Specifically, the perovskite light absorbing layer 220 material is made of the general formula ABX3, wherein: a is a monovalent cation including, but not limited to, one or more of lithium, sodium, potassium, cesium, rubidium, an amine, or an amidino; b is a divalent cation including, but not limited to, one or more cations of lead particles, tin particles, tungsten particles, copper particles, zinc particles, gallium particles, selenium particles, rhodium particles, germanium particles, arsenic particles, palladium particles, silver particles, gold particles, indium particles, antimony particles, mercury particles, iridium particles, thallium particles, bismuth particles; x is a monovalent anion, including but not limited to one or more anions of iodine particles, bromine particles, chlorine particles, or astatine particles; the thickness of the perovskite light absorption layer 220 is 0.05-100 μm.

Specifically, the perovskite light absorption layer 220 material has a chemical formula Cs0.05FA0.80MA0.15PbI2.55Br0.45, wherein Cs is cesium, FA is formamidino, MA is methylamino, and I is iodine. The thickness of the light absorbing layer is 0.05-100 μm.

Specifically, the material of which the electron transport layer 230 is made is one or more of SnO2, TiO2, ZnO, ZrO2, TiSnOx, SnZnOx, fullerene, and derivatives thereof; the electron transport layer 230 has a thickness of 0 to 500 nm.

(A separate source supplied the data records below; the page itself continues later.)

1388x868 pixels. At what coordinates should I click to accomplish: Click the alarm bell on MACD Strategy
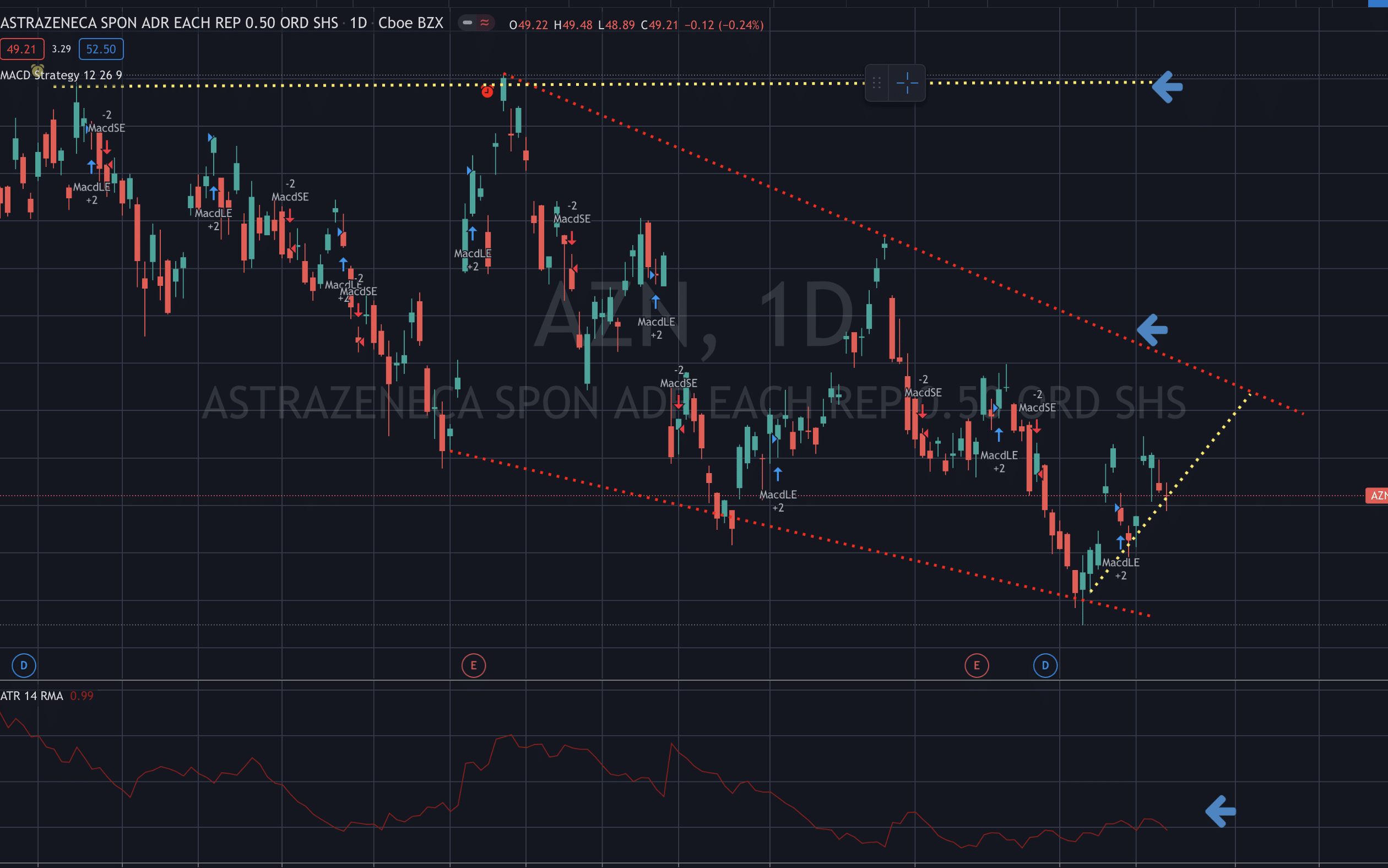[x=37, y=70]
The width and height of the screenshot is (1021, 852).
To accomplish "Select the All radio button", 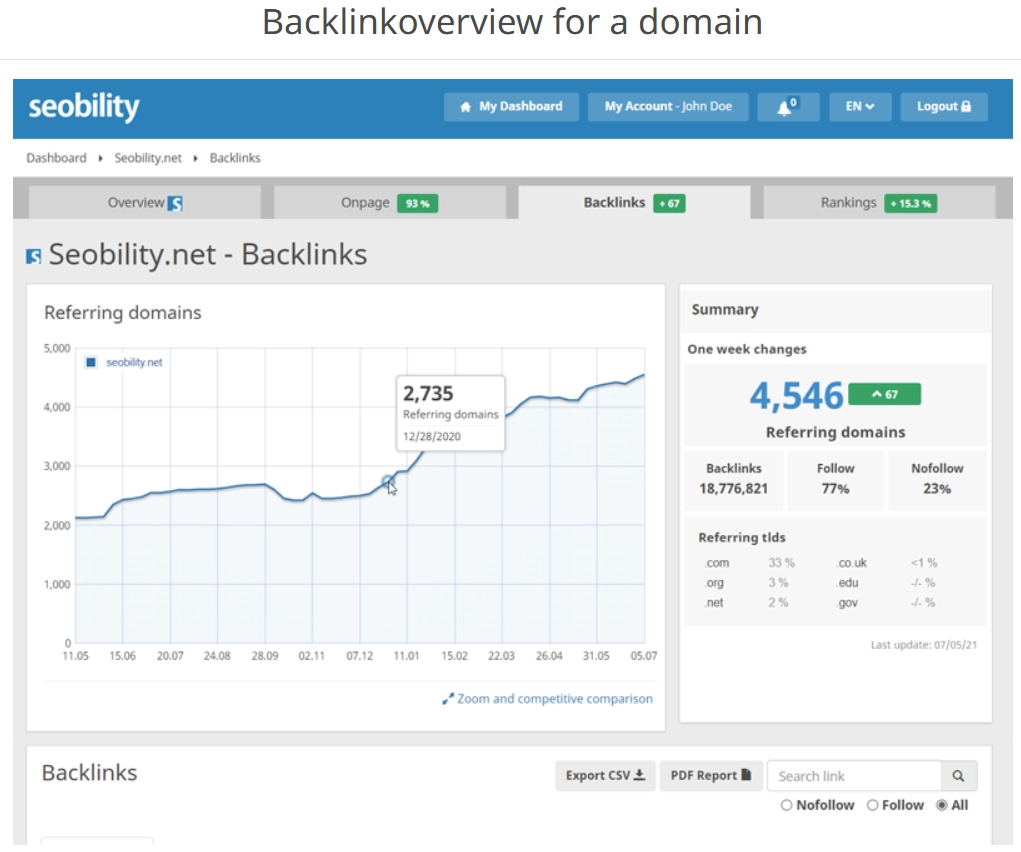I will pos(941,805).
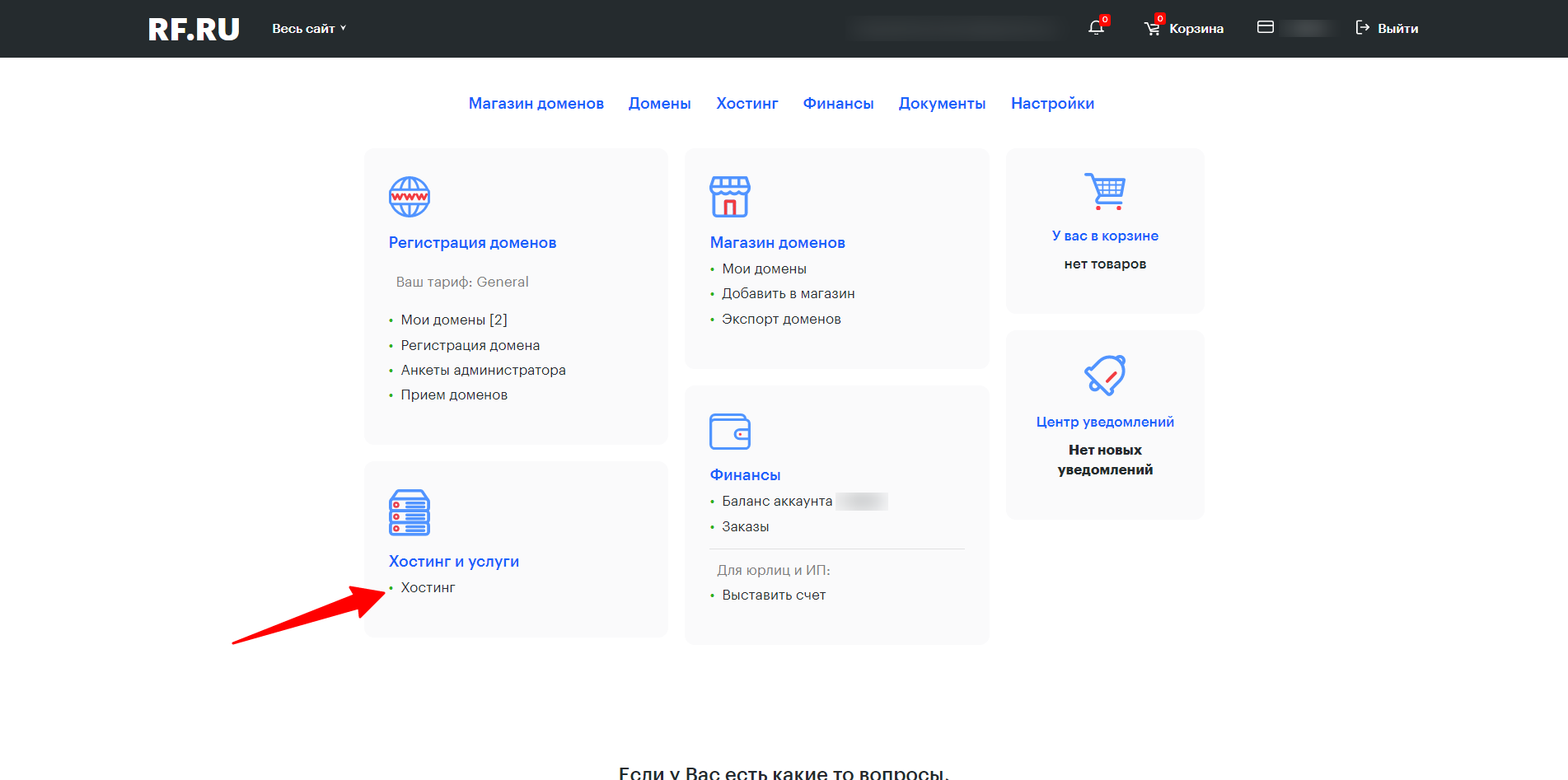Open the "Мои домены [2]" link
The height and width of the screenshot is (780, 1568).
pyautogui.click(x=454, y=320)
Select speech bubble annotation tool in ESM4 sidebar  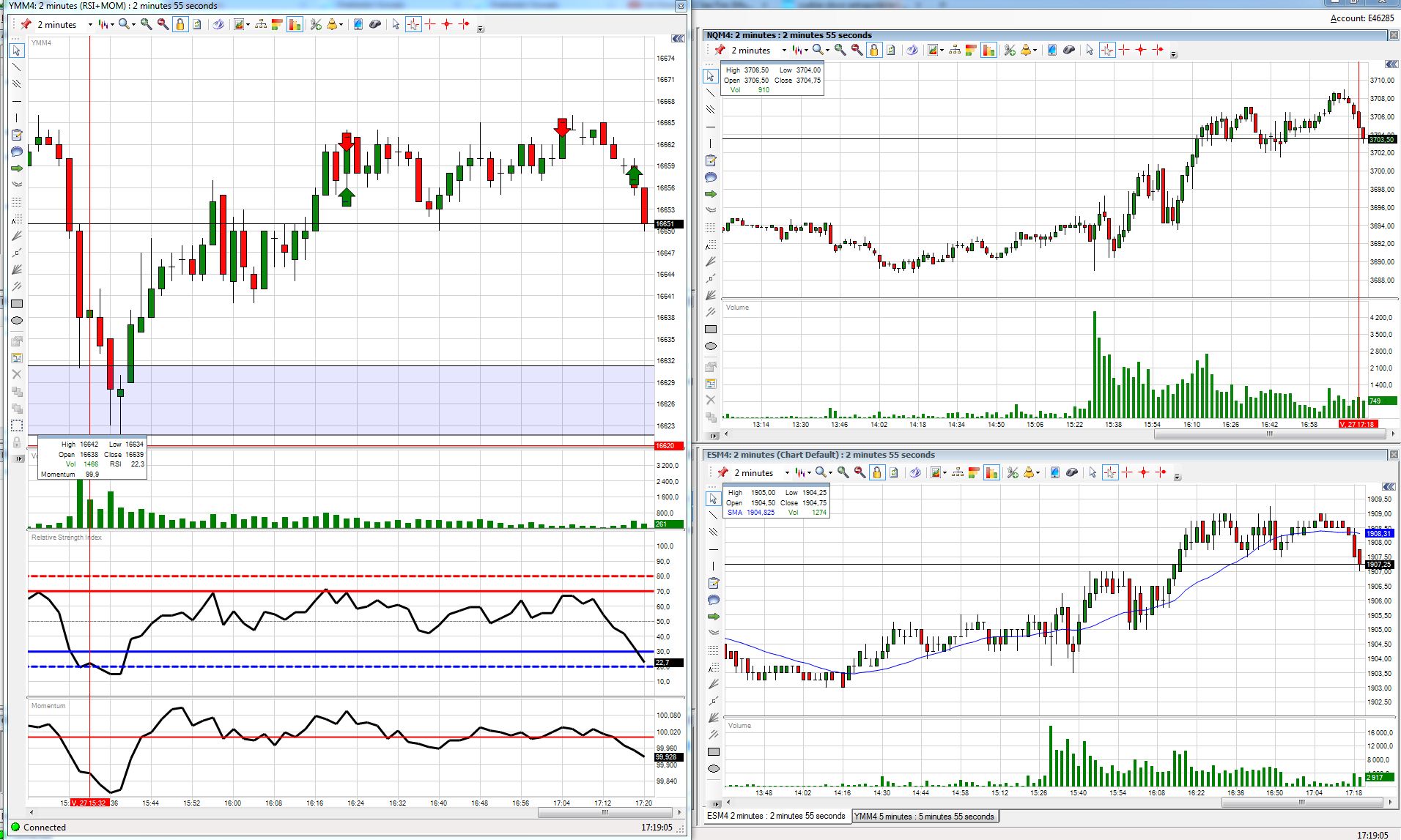pos(714,600)
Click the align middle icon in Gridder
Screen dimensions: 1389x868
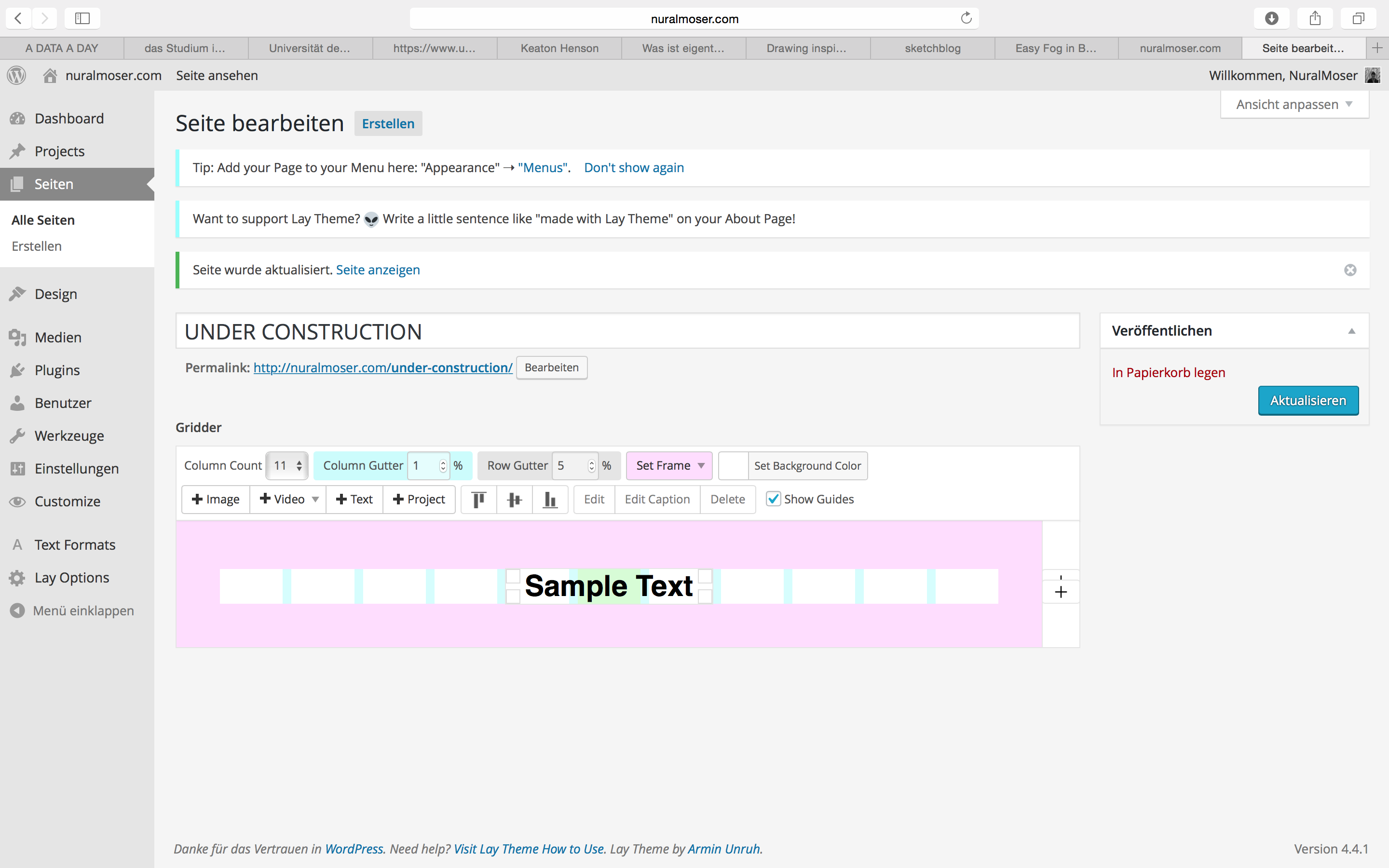coord(514,499)

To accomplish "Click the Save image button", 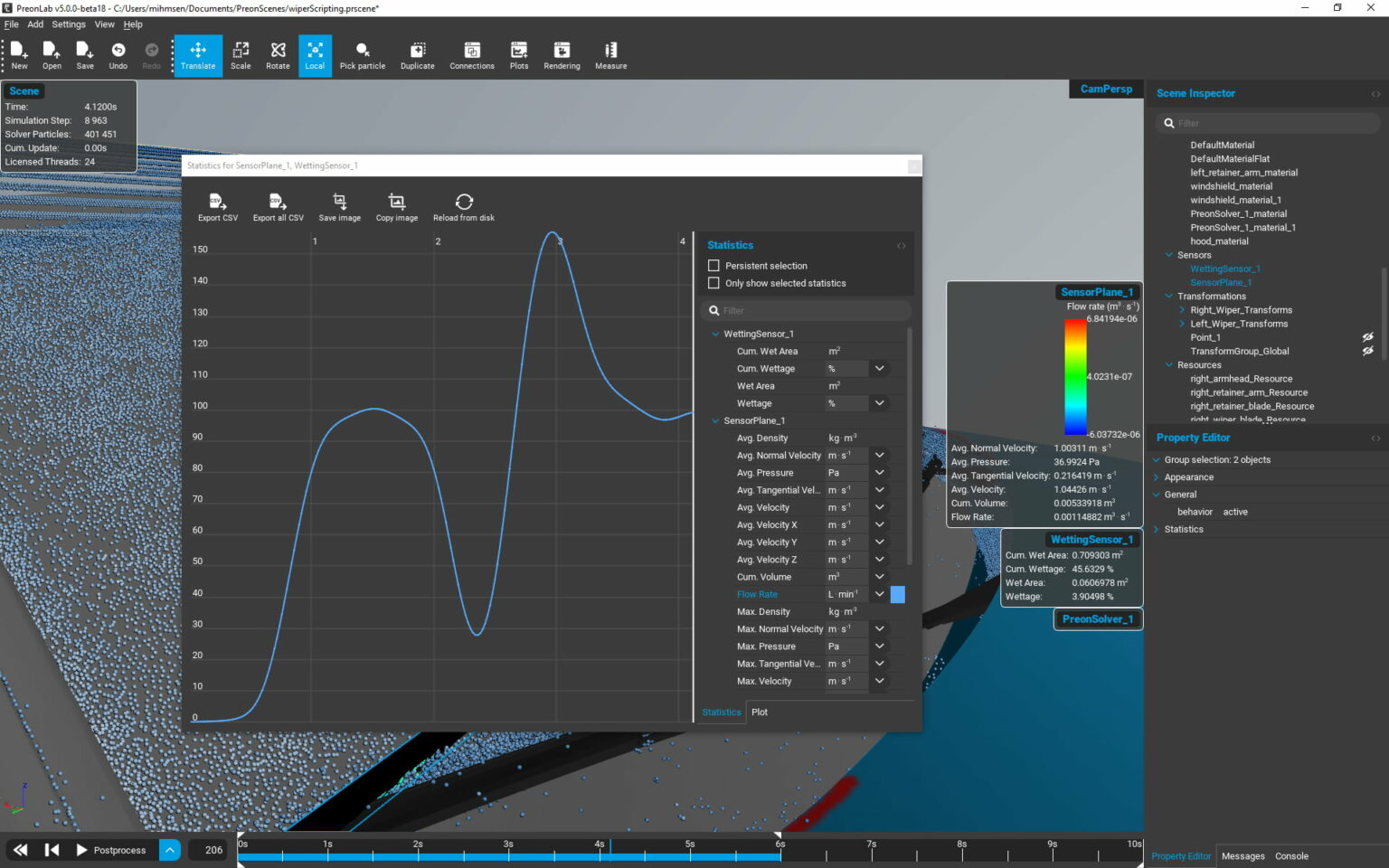I will [339, 206].
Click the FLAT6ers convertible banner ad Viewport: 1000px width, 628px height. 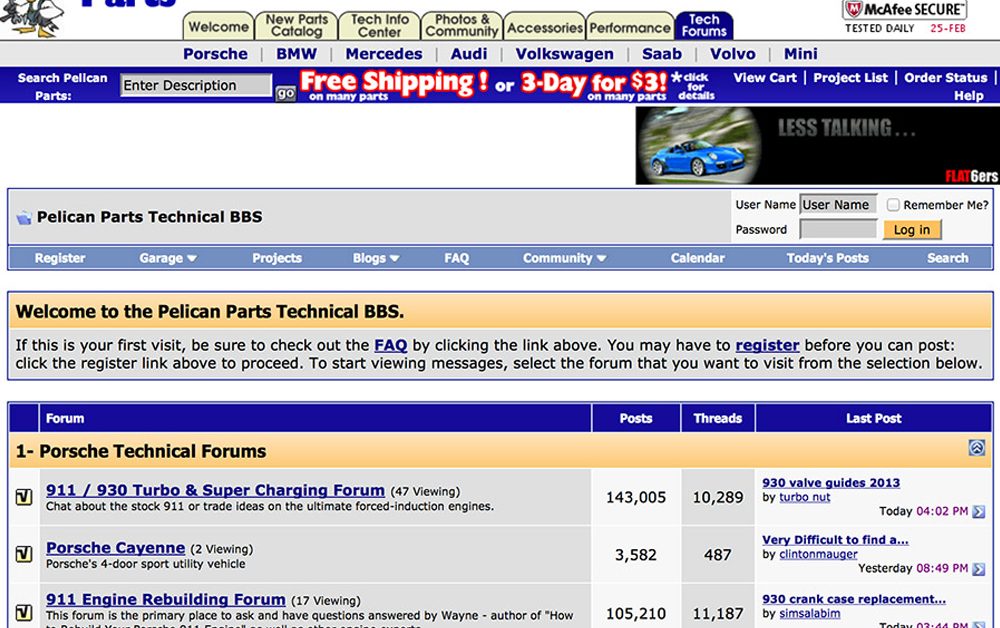coord(815,145)
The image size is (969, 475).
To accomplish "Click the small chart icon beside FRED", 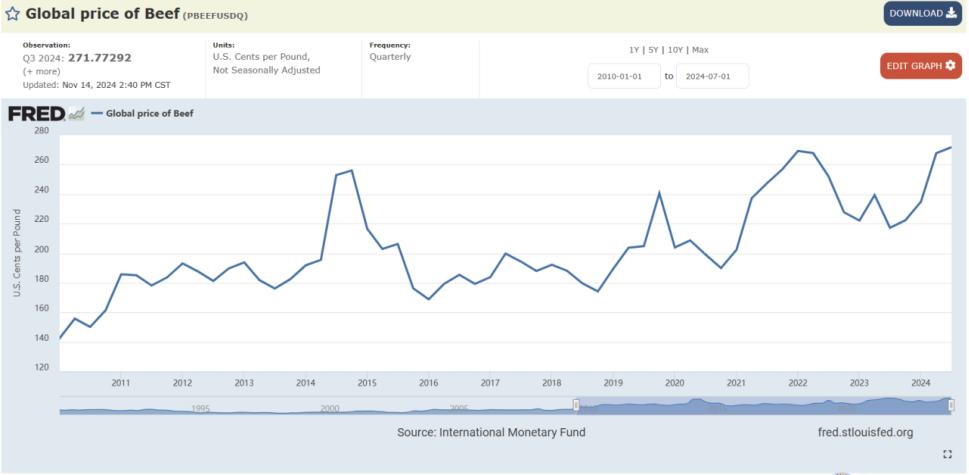I will click(x=77, y=114).
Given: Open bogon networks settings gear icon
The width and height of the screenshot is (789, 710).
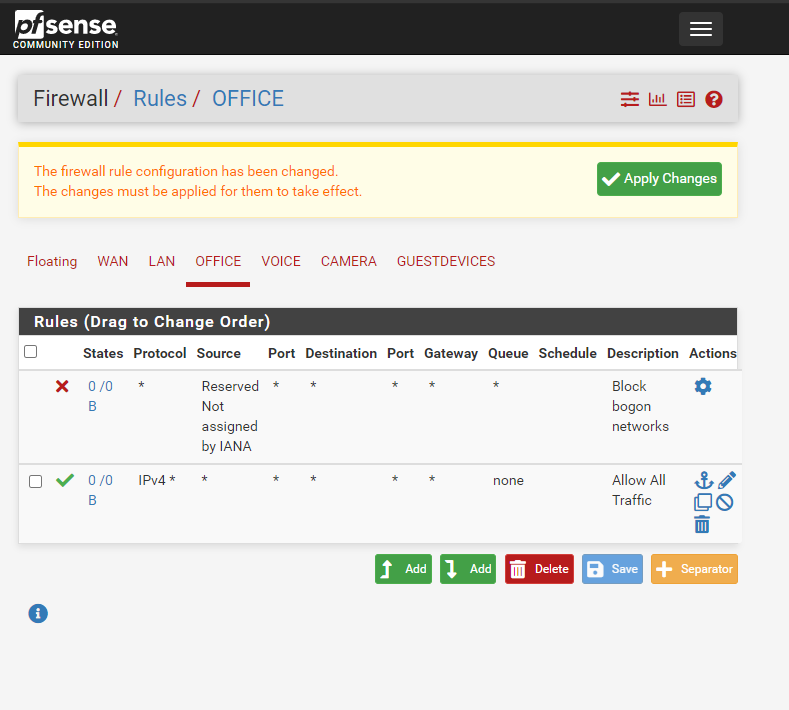Looking at the screenshot, I should coord(703,386).
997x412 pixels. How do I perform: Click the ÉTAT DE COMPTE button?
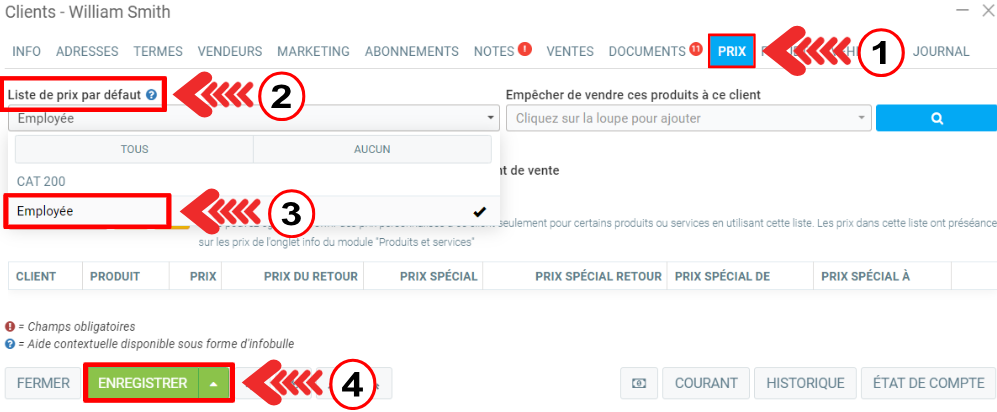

Specifically, the material of which the top electrode buffer layer 240 is made is one or more of V2O5, MoOx, Ag, Au, Cu, SnO2, ZnO, TiO2, Al2O3, SiO2, Si3N4, PMMA, BCP, PEIE microcrystalline silicon or amorphous silicon; the top electrode buffer layer 240 has a thickness of 0-50 nm.

Specifically, the necessary materials for making the transparent electrode 250 are ITO, IZO, AZO, and graphene, and include, but are not limited to, one or more of Ag, Au, Cu, and Al metal nanowires; the thickness of the transparent electrode 250 is 0-500 nm.

Specifically, the metal gate line electrode layer 260 is made of one or more of ITO, IZO, AZO, graphene, and metal nanowires including but not limited to Ag, Au, Cu, or Al, and the thickness of the metal gate line electrode layer 260 is 0 to 500 nm.

Specifically, the antireflection layer 270 is made of one or more of LiF, MgF2, AlN, ZnS, Si3N4, SiO2, TiO2, or a flexible adhesive film having a textured structure, and the thickness of the antireflection layer 270 is 0-3 mm.

The names of the technical features and the letter expressions of the material names are all commonly used in the field.

The foregoing detailed description of the preferred embodiments of the invention has been presented. It should be understood that numerous modifications and variations could be devised by those skilled in the art in light of the present teachings without departing from the inventive concepts. Therefore, the technical solutions available to those skilled in the art through logic analysis, reasoning and limited experiments based on the prior art according to the concept of the present invention should be within the scope of protection defined by the claims.